» **Instructions to follow**:
Look through the entries for the string "agent" and copy every line where it shows up.

» **Exercise material**:
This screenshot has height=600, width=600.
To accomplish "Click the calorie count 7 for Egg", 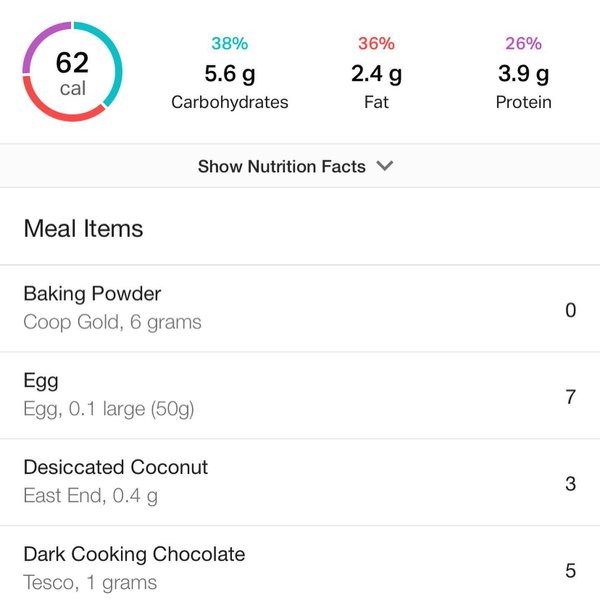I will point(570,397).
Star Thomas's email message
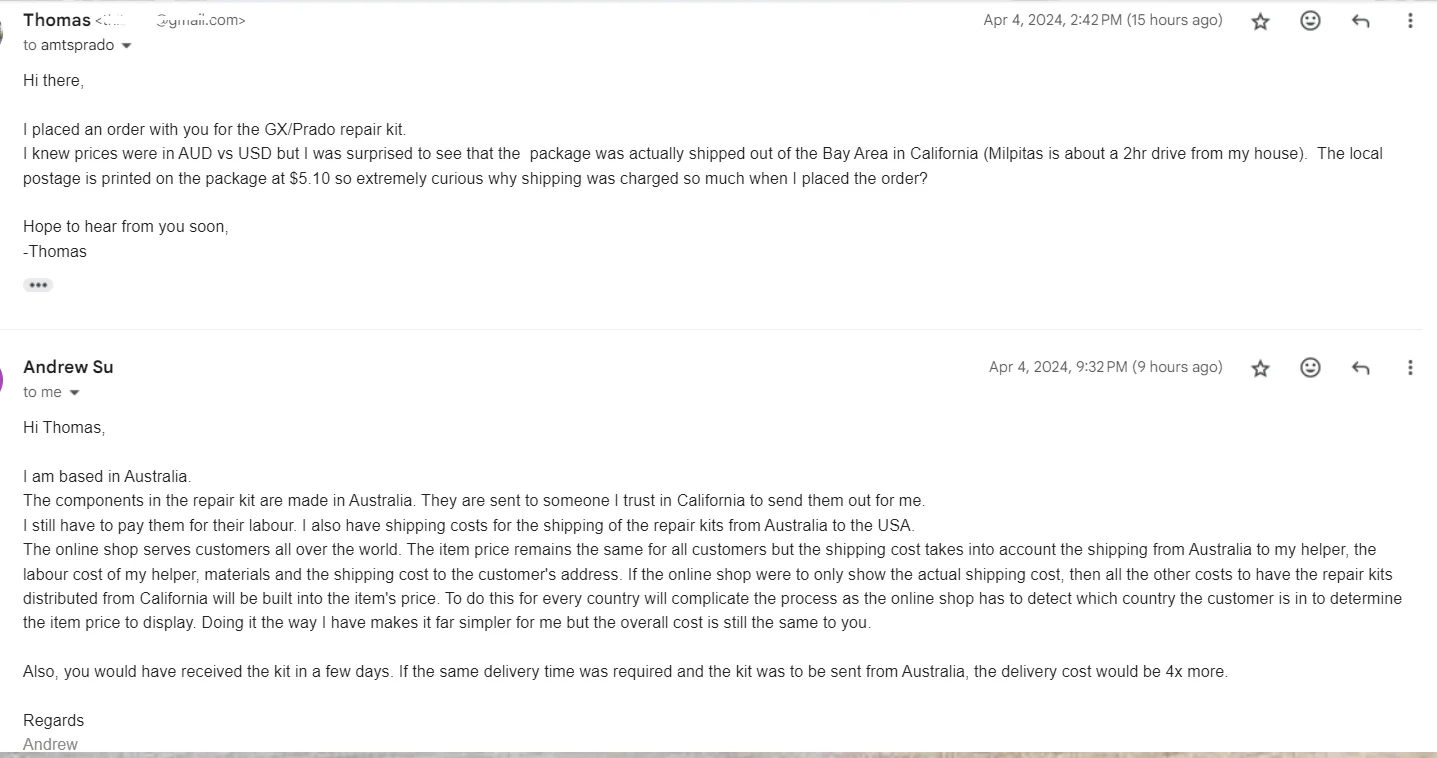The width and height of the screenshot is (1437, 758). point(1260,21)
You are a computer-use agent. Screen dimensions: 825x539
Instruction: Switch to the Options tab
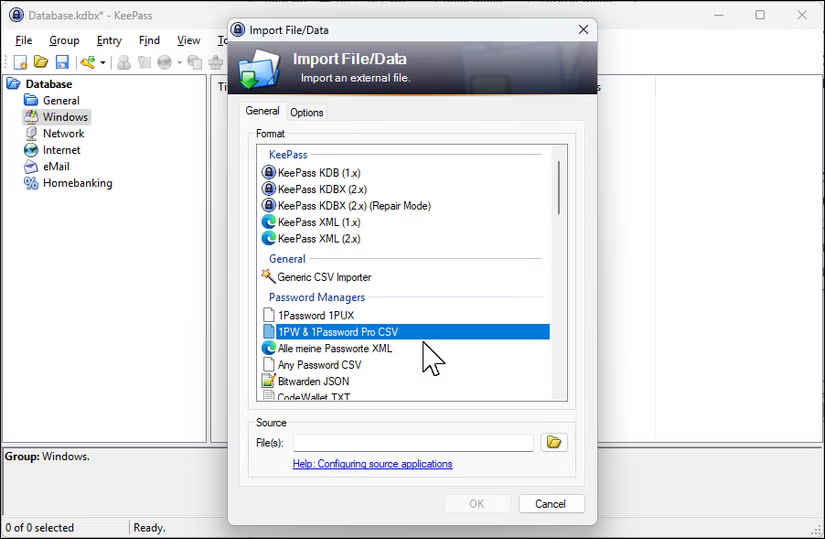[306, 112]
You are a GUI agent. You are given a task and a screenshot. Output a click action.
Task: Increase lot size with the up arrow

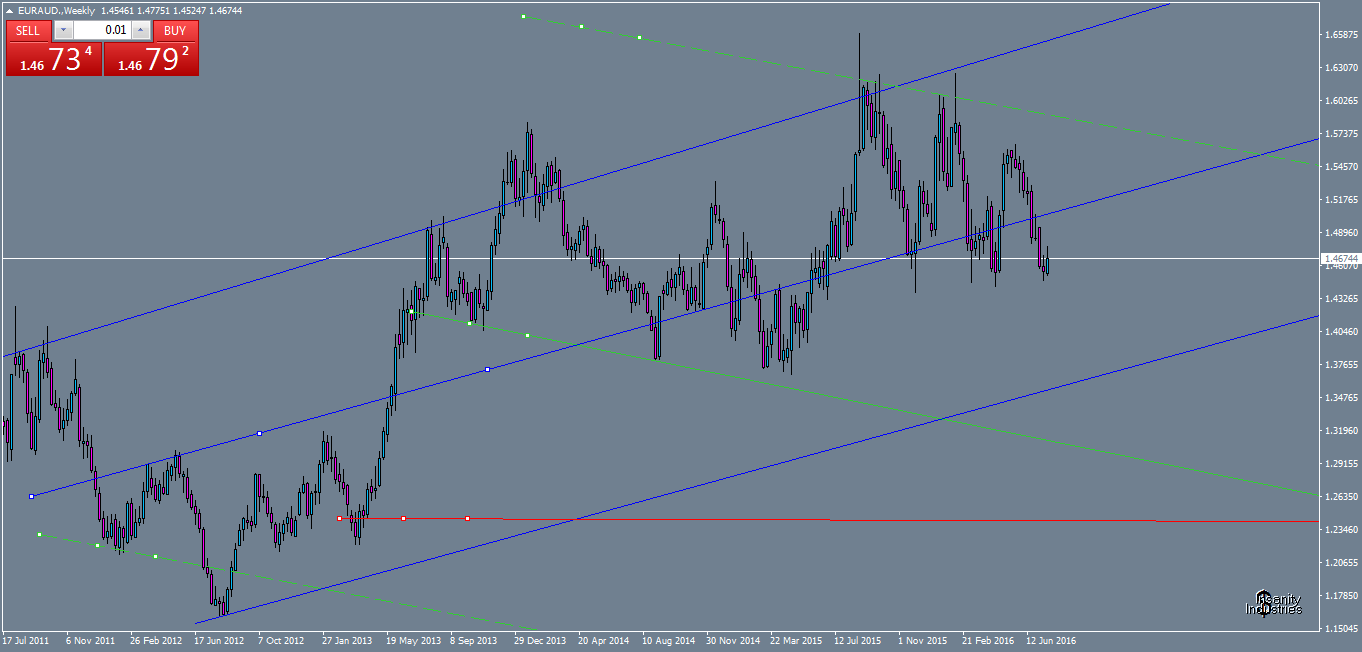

» **Written response**:
You are a computer-use agent. Screen dimensions: 825x539
You are a GUI agent. You are given a task and a screenshot. Output a click action.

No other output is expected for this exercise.